In [1]:
import tensorflow as tf
from tensorflow import keras
import numpy as np

In [2]:
physical_devices = tf.config.list_physical_devices('GPU')
tf.config.experimental.set_memory_growth(physical_devices[0], enable=True)

In [3]:
from mixtures import discretized_mix_logistic_loss, sample_from_discretized_mix_logistic

In [4]:
class Conv1D(keras.layers.Conv1D):
    def __init__(self, filters, kernel_size, strides=1, padding="causal", dilation_rate=1, use_bias=False, *args, **kwargs):
        super().__init__(filters, kernel_size=kernel_size, strides=strides, padding=padding, dilation_rate=dilation_rate)
        
        ## (issue) Set name other than k and d invoke error : TypeError: unsupported operand type(s) for +: 'int' and 'tuple'
        self.k = kernel_size                
        self.d = dilation_rate

        self.use_bias = use_bias

        if kernel_size > 1:
            self.current_receptive_field = kernel_size + (kernel_size - 1) * (dilation_rate - 1)       # == queue_len (tf2)
            self.residual_channels = residual_channels
            self.queue = tf.zeros([1, self.current_receptive_field, filters])

    def build(self, x_shape):
        super().build(x_shape)

        self.linearized_weights = tf.cast(tf.reshape(self.kernel, [-1, self.filters]), dtype=tf.float32)

    def call(self, x, training=False):
        if not training:
            return super().call(x)

        if self.kernel_size > 1:
            self.queue = self.queue[:, 1:, :]
            self.queue = tf.concat([self.queue, tf.expand_dims(x[:, -1, :], axis=1)], axis=1)

            if self.dilation_rate > 1:
                x = self.queue[:, 0::self.d, :]
            else:
                x = self.queue

            outputs = tf.matmul(tf.reshape(x, [1, -1]), self.linearized_weights)
            
            if self.use_bias:
                outputs = tf.nn.bias_add(outputs, self.bias)

            return tf.reshape(outputs, [-1, 1, self.filters])

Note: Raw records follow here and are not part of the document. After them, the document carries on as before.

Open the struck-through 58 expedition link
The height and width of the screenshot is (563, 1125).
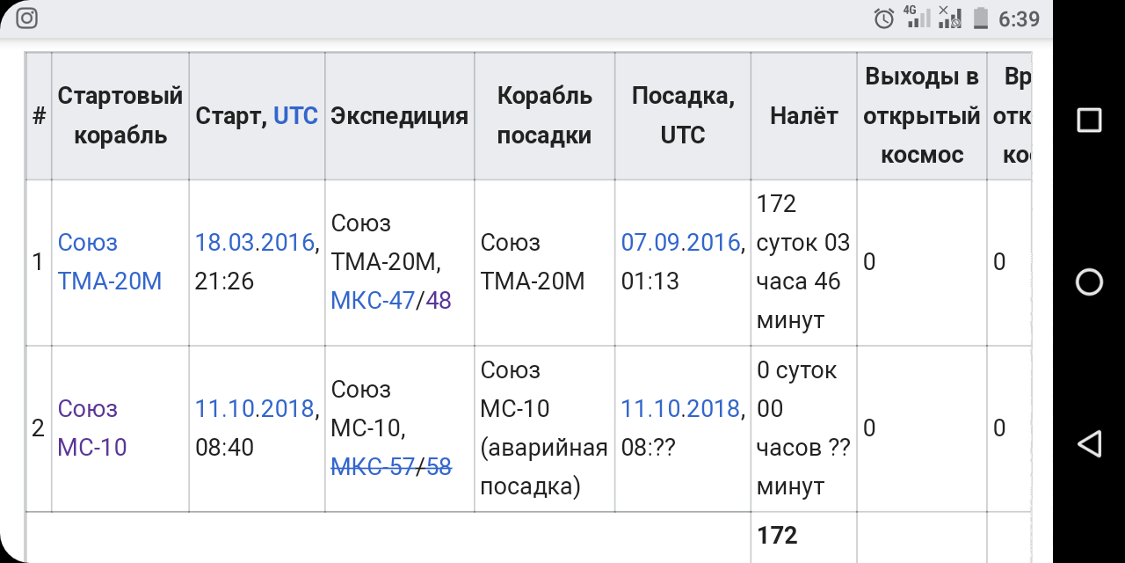439,467
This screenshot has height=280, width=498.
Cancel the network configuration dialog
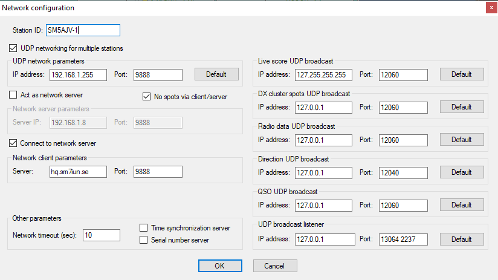(x=275, y=265)
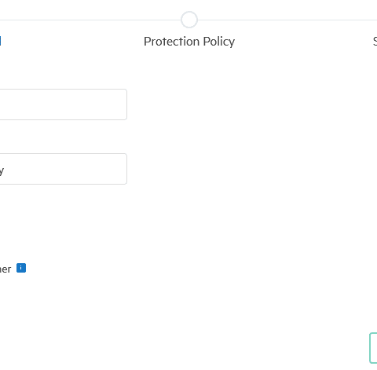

    #def init_queue(self):
        

In [5]:
class ResidualBlock(keras.Model):
    def __init__(self, layer_index, dilation, filter_width, dilation_channels, residual_channels, skip_channels, use_biases, output_width):
        super().__init__()

        self.layer_index = layer_index
        self.dilation = dilation
        self.filter_width = filter_width
        self.dilation_channels = dilation_channels
        self.residual_channels = residual_channels
        self.skip_channels = skip_channels
        self.use_biases = use_biases
        self.output_width = output_width

    def build(self, input_shape):
        self.conv_filter = keras.layers.Conv1D(
            filters=self.dilation_channels,
            kernel_size=self.filter_width,
            dilation_rate=self.dilation,
            padding='valid',
            use_bias=self.use_biases,
            name="residual_block_{}/conv_filter".format(self.layer_index)
        )
        self.conv_gate = keras.layers.Conv1D(
            filters=self.dilation_channels,
            kernel_size=self.filter_width,
            dilation_rate=self.dilation,
            padding='valid',
            use_bias=self.use_biases,
            name="residual_block_{}/conv_gate".format(self.layer_index)
        )
        ## transformed : 1x1 conv to out (= gate * filter) to produce residuals (= dense output)
        ## conv_residual (=skip_contribution in original)
        self.conv_residual = keras.layers.Conv1D(
            filters=self.residual_channels,
            kernel_size=1,
            padding="same",
            use_bias=self.use_biases,
            name="residual_block_{}/dense".format(self.layer_index)
        )
        self.conv_skip = keras.layers.Conv1D(
            filters=self.skip_channels,
            kernel_size=1,
            padding="same",
            use_bias=self.use_biases,
            name="residual_block_{}/skip".format(self.layer_index)
        )


    @tf.function
    def call(self, inputs, training=False):
        out = tf.tanh(self.conv_filter(inputs)) * tf.sigmoid(self.conv_gate(inputs))
        
        if training:
            skip_cut = tf.shape(out)[1] - self.output_width
        else:
            skip_cut = tf.shape(out)[1] - 1
            
        out_skip = tf.slice(out, [0, skip_cut, 0], [-1, -1, self.dilation_channels])
        skip_output = self.conv_skip(out_skip)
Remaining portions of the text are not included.